Introduction

Consistent with a number of countries across the globe, the Australian government has introduced Public Country-by-Country (pCBC) reporting rules. These rules are similar to the confidential OECD CbC reporting framework, but add an additional layer of reporting for multinational enterprises (MNEs). 

These new tax transparency rules mark a notable expansion from the confidential OECD CbC reporting framework, with a strong focus on enhancing transparency of MNEs. The most significant difference in this new regime is that the ATO will publish this sensitive financial and tax information, making it readily accessible to the public. 

The pCBC rules are effective for income years commencing on or after 1 July 2024. For MNEs with a December year-end, the first reporting period will be the year ending 31 December 2025, with reports due by 31 December 2026. 

Key Differences

The new Australian pCBC reporting rules require MNEs to publicly disclose certain detailed financial and tax information. These are generally designed to closely align to the confidential CbC reporting framework, though there are some notable differences: 

  1. Filing obligation – The pCBC filing obligation rests with the CbC reporting parent, whereas the confidential CbC reporting filing obligation sits with the Australian taxpayer. Affected groups should ensure they have registered their CbC reporting parent with the ATO when the forms and instructions become available.
  2. Public Disclosure: Unlike the OECD rules, which are confidential, the Australian rules mandate public disclosure of the CBC report. The ATO have indicated that they will allow for some partial exemptions on specific information, though detailed exemption information is expected to be released by the ATO later in 2025.
  3. Consolidated financials - The data source for pCBC must be the consolidated financial statements of the CbC reporting parent entity, whereas other regimes provide more flexibility to use other data. This is particularly important for US Groups, which may not have local requirements for the preparation of consolidated accounts.
  4. Specified Countries Reporting: Financial, tax, and headcount data must be reported separately for Australia and certain specified countries. The specified countries list currently covers 40 countries, including some countries that Australia has a comprehensive international tax agreement with Australia i.e. Singapore and Switzerland. For other jurisdictions, data can be aggregated.
  5. Tax Approach Statement: MNEs must include a statement about their approach to tax, including explanations for discrepancies between the tax expense and the headline tax rate in each jurisdiction. 

Key Similarities 

  1. Applicable entities – The pCBC regime aligns its definitions to the confidential CbC reporting threshold, applying the A$1 billion threshold for the annual global income of the CbC reporting parent and its constituent entities.   
  2. Data points - The pCBC regime has relatively consistent data points to the confidential CbC reporting regime, except for some noted differences.
  3. Deadline – A 12 month filing deadline is applicable to both the confidential and the new pCBC regime.  
  4. Exemptions – To align with OECD guidance, confidential CbC report exemptions can be approved by the Commissioner upon request. These commonly exist where the annual global income of the foreign CBC reporting parent is A$1 billion or more, but falls below the CBC reporting foreign currency threshold in the jurisdiction of the foreign CBC reporting parent. It is expected that the ATO will allow similar exemptions for pCBC reporting, though more detailed guidance on exemptions is still pending.

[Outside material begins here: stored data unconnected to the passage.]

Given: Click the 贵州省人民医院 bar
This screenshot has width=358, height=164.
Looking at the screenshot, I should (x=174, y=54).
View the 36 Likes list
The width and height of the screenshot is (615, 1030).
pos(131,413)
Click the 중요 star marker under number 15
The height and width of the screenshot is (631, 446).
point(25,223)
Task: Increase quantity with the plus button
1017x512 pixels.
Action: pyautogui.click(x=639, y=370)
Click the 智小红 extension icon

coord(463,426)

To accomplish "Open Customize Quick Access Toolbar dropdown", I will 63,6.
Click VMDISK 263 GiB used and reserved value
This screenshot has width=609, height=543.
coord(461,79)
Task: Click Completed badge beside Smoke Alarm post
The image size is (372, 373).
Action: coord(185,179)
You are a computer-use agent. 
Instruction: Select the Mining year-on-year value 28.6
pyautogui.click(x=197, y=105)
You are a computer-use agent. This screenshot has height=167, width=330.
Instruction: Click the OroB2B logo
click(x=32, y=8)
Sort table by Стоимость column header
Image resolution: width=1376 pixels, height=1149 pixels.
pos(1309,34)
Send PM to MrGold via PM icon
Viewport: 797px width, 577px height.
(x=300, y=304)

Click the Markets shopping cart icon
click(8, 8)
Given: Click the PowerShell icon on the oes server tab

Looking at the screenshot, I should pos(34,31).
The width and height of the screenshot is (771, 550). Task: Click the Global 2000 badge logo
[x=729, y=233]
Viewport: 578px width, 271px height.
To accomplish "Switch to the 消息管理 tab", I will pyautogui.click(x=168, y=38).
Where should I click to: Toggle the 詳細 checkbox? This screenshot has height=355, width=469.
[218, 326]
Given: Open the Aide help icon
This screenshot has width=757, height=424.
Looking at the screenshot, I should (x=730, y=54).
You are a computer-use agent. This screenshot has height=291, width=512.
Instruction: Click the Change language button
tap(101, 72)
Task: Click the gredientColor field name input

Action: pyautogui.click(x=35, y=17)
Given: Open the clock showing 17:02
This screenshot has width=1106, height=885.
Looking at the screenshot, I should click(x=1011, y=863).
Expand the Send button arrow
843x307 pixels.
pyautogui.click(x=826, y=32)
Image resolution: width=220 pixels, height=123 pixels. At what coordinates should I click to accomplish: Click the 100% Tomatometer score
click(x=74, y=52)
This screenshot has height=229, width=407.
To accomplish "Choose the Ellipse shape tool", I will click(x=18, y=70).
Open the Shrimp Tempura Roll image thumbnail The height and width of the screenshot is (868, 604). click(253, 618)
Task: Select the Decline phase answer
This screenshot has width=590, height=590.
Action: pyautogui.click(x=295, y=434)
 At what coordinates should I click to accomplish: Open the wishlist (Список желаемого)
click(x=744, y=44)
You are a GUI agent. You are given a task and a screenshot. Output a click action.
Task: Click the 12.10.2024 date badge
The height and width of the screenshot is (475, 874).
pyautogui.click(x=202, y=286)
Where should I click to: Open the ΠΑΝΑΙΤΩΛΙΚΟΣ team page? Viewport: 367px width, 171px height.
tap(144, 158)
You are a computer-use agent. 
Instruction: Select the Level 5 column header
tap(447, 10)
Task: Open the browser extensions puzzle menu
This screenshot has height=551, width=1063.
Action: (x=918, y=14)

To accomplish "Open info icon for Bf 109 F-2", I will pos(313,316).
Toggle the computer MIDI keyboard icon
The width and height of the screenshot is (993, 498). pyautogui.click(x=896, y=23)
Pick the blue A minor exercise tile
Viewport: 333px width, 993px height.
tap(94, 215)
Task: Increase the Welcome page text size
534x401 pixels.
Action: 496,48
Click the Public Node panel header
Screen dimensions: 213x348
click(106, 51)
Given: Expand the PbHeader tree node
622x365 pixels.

Key Impact for US Headquartered Groups

US headquartered groups with operations in Australia will need to adapt to these new requirements, with some of the key impacts outlined below: 

  1. Increased Transparency: The public disclosure requirement means that sensitive financial and tax information will be available to the public, including competitors and tax authorities in other jurisdictions. This could lead to increased scrutiny and reputational risks, so groups should ensure they have performed a pCBC Market Sensitivity Analysis.
  2. Compliance Costs: Preparing the pCBC report will likely involve additional compliance costs. US headquartered groups will need to ensure that their reporting systems can capture and report the required data accurately and in a timely manner.
  3. Penalties for Non-Compliance: It is important to ensure taxpayers have properly considered the applicable start date and reporting deadline given the large penalties applicable for late filings in Australia.  These penalties can reach A$825,000 for filings which are over 6 months late.  
  4. Global Coordination: US headquartered groups will need to ensure consistency in their global tax reporting to avoid unknown discrepancies arising from the confidential CbC reporting, Pillar 2 reporting and the new pCBC reporting. 

Key takeaways

Although there is still time before the first reports fall due, groups should begin to prepare for

  1. In-scope assessment - Analysing whether you fall within the scope of the new pCBC reporting rules and considering any ATO exemption applications.
  2. Data collation - Reviewing the readiness of your data collation strategy and how this aligns with the data already obtained for other reporting obligations like the confidential CbC reporting and Pillar Two reporting.
  3. pCBC Market Sensitivity Analysis - Evaluating your current tax transparency strategy, including whether a pCBC Market Sensitivity Analysis has been conducted and whether it may be appropriate to voluntarily publish more detailed information to provide useful context for the CBC data that the ATO will publish.

Conclusion

The new Australian pCBC reporting rules represent a significant change in the tax reporting landscape for MNEs. US headquartered groups with operations in Australia will need to navigate these changes carefully, balancing the need for compliance with the potential risks of increased transparency. By proactively addressing these challenges, US headquartered groups can mitigate risks and ensure they remain compliant with the new requirements.